FRET reveals the rapid ANP-modulated rearrangement of the GC-A–TRPC3 complex in cotransfected HEK293 cells. (A and F) Schemes of C-terminal CFP-labeled GC-A or GC-A_Δ863–1057 and TRPC3-YFP. (B) Effects of ANP on cGMP levels in HEK expressing GC-A or GC-A-CFP. (C) Representative ratiometric recording of single-cell FRET signals in HEK cotransfected with GC-A-CFP and TRPC3-YFP at baseline and during superfusion of 8-Br-cGMP and ANP. (D) Relative FRET changes (n = 12; *P < 0.05 vs. baseline). (E) Effects of ANP on FRET between GC-A-CFP and TRPC3-YFP in HEK additionally cotransfected with PKG I (n = 6). (G) Representative ratiometric recordings of single-cell FRET signals in HEK cotransfected with GC-A_Δ863–1057-CFP and TRPC3-YFP at baseline and during superfusion with ANP. (H) Concentration-dependent effects of ANP on FRET between GC-A_Δ863–1057-CFP and TRPC3-YFP (EC₅₀ ∼30 nM; n = 11).

Fig. 7.

Homologous desensitization of GC-A impairs guanylyl cyclase activity but preserves the effect of ANP on rearrangement of the GC-A–TRPC3 complex, revealing prohypertrophic actions of the hormone. (A) GC-A expressing HEK293 cells were pretreated with vehicle or ANP (100 nM, 60 min) before preparation of crude cell membranes for determination of basal (vehicle) vs. acute ANP-stimulated cGMP formation (n = 5, *P < 0.05 vs. basal). (Inset) Western blotting of GC-A expression levels in vehicle vs.

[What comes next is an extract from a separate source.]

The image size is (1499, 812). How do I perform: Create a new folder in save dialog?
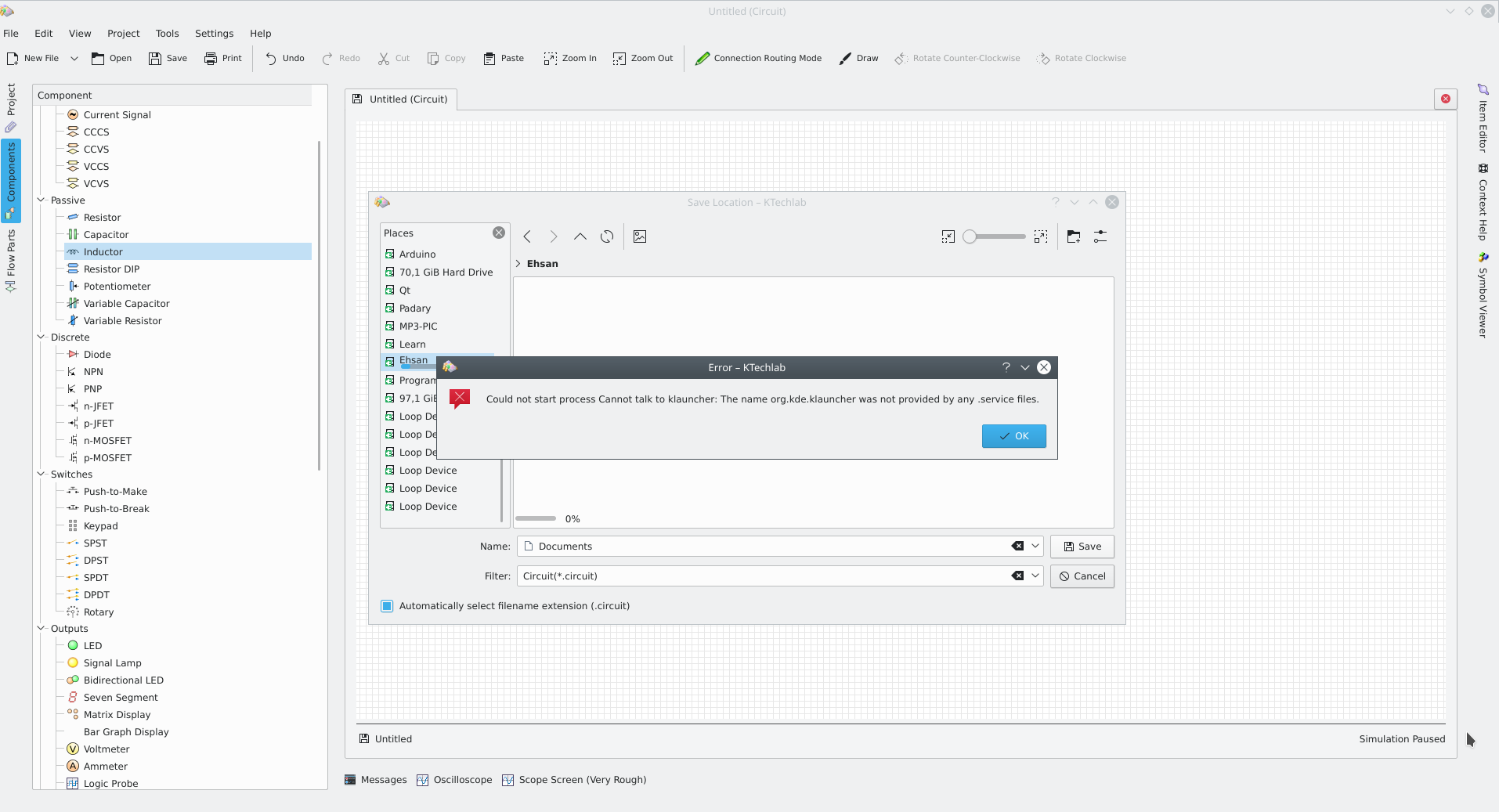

ANP-pretreated cells (all 10 μg protein per lane). (B) Recordings of single-cell FRET signals in HEK cotransfected with GC-A-CFP and TRPC3-YFP at baseline and in response to acute addition of ANP. (C) Relative FRET changes evoked by ANP in vehicle- or ANP-pretreated cells (n = 11). (D) Cell surface area of neonatal rat ventricular myocytes treated with phenylephrine (PE, 100 μM, 48 h) in the absence (−) or presence (+) of ANP (100 nM, 48 h) or with ANP (100 nM, 48 h) after GC-A desensitization (100 nM ANP, 60 min of pretreatment). Effect of BTP2 (2 μM, 15 min pretreatment) on growth responses to PE and ANP (n = 3; 100 cells per experiment). (E) Schematic model showing how GC-A associates with TRPC3/C6 channels to form a stable complex in myocytes. When cGMP formation by GC-A is blunted, ANP via GC-A directly activates TRPC3 and TRPC6 (TRPC3/C6) channels. Subsequent cation influx ultimately activates LTCC currents.